• [Material for this task]
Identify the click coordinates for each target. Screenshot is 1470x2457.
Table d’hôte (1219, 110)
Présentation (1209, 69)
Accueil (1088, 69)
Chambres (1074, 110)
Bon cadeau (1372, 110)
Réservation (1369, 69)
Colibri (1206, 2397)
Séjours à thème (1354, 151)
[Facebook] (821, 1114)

• [What to produce] An exact copy is required of each line from the one containing "Chambres (1074, 110)" through the last line of the material, and of no other line.

• [Reply to the exercise]
Chambres (1074, 110)
Bon cadeau (1372, 110)
Réservation (1369, 69)
Colibri (1206, 2397)
Séjours à thème (1354, 151)
[Facebook] (821, 1114)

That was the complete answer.